Fue una emotiva ceremonia, que el árbitro de turno, Mateu Lahoz, castigó con una cartulina amarilla (en una muestra más de que el mundo del fútbol y el mundo arbitral son realidades paralelas, no tienen nada que ver) y que cerraba este gran homenaje del Barça ante Osasuna. El Barça suma su segundo 4-0 consecutivo, si añadimos el de Champions, con juego a ratos buenos y a ratos un tanto desesperante, por la poca intensidad y la lentitud con la que parecen emplearse los jugadores. Como en el encuentro frente al Dinamo de Kiev, a medida que llegaron los goles fue cuando fue llegando la mejoría azulgrana. Braithwaite, a trompicones, a la media hora, hizo el 1-0 tras el enésimo fallo a portería de Coutinho. Luego Griezmann, que jugó a gran nivel como segundo punta detrás del nueve, la posición que él reclama, hizo un golazo de volea inapelable y poco antes del descanso, Coutinho falló de nuevo el tercero a puerta vacía tras una mala salida del portero rival. 

El brasileño está intentando hacerse un hueco en el equipo y pone quizá más empeño que acierto. Griezmann, tras robar un balón a la defensa rojilla, le regaló el tercero y con eso se fue contento a descansar, cuando lo debería hacer preocupado por su falta de acierto. Por cierto, ese gol es tan válido, pese a la posición en fuera de juego de Griezmann, como aquel que debió subir al marcador de Messi en la Liga que se perdió en el Camp Nou ante el Atlético en 2014. La pelota que recibe el francés (repito, en fuera de juego) llega procedente de un contrario, igual que la que recibió Messi ante los rojiblancos, y por eso le habilita ¿Sabéis que el árbitros en los dos partidos era el mismo? Sí, Mateu Lahoz. Con VAR, aquella Liga que se perdió ante el Atlético sería del Barça. Que lo sepáis.
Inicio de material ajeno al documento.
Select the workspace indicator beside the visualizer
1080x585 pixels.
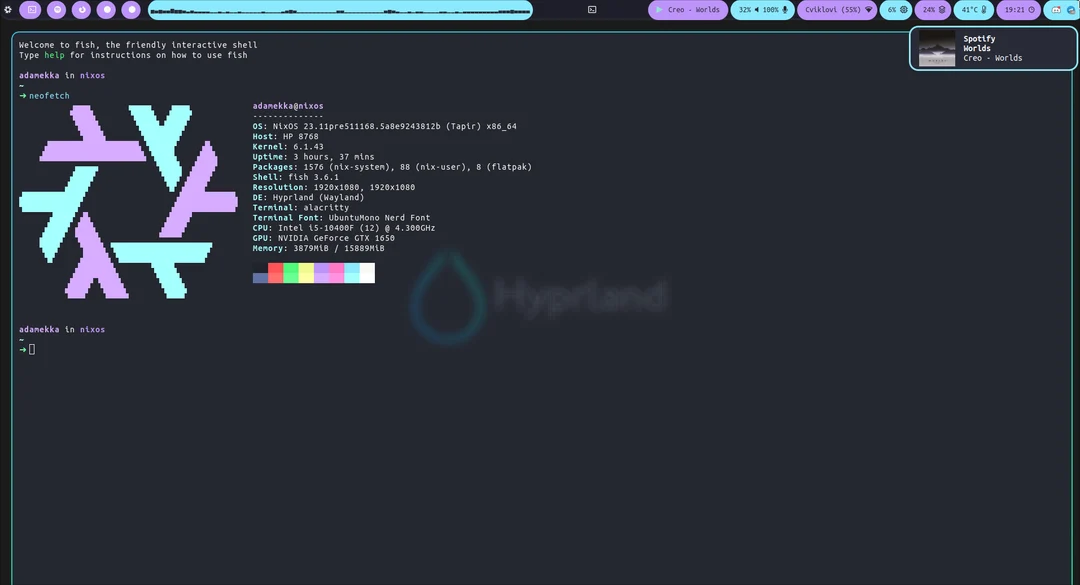(x=590, y=9)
En fin, quería recordarlo una vez más, porque se trataba del mismo árbitro y la misma acción, pero resuelta de distinta manera.

Luego salió Dembélé y también marcó, pero esta vez el VAR lo anuló por un fuera de juego de Trincao que a mí me parece incomprensible, porque esa ley se aplica cuando alguien se beneficia de su posición adelantada, pero Trincao sale por detrás de los defensas cuando se apodera de un balón sin dueño que toca por última vez en Messi. Lo que decía antes, el fútbol y los árbitros no van de la mano, sino en mundos paralelos. Lo mejor es que el triunfo permite al Barça seguir escalando posiciones en la Liga. Ahora suma 14 puntos, sólo 3 menos que el Real Madrid, que ha jugado un partido más y que perdió merecidamente contra el Alavés (1-2). De la cabeza, que lideran Real Sociedad y Atlético (ganó con mucha fortuna 0-1 en Valencia), está todavía muy lejos, pero queda mucha Liga. Para que podamos pelearla todavía harán falta algunos triunfos más triunfos seguidos. Veremos en mayo si nos alcanza con la plantilla que hay, porque en este encuentro se lesionó un nuevo central, Lenglet. El Barça acabó el partido con Junior de lateral derecho y Mingueza (segundo partido completo de titular) y De Jong en el centro de la defensa. No parece grave lo del francés, pero a este paso Koeman va a terminar por tener que vestirse de corto. Y su estado de forma, como habréis seguro apreciado, no es desde luego el más idóneo.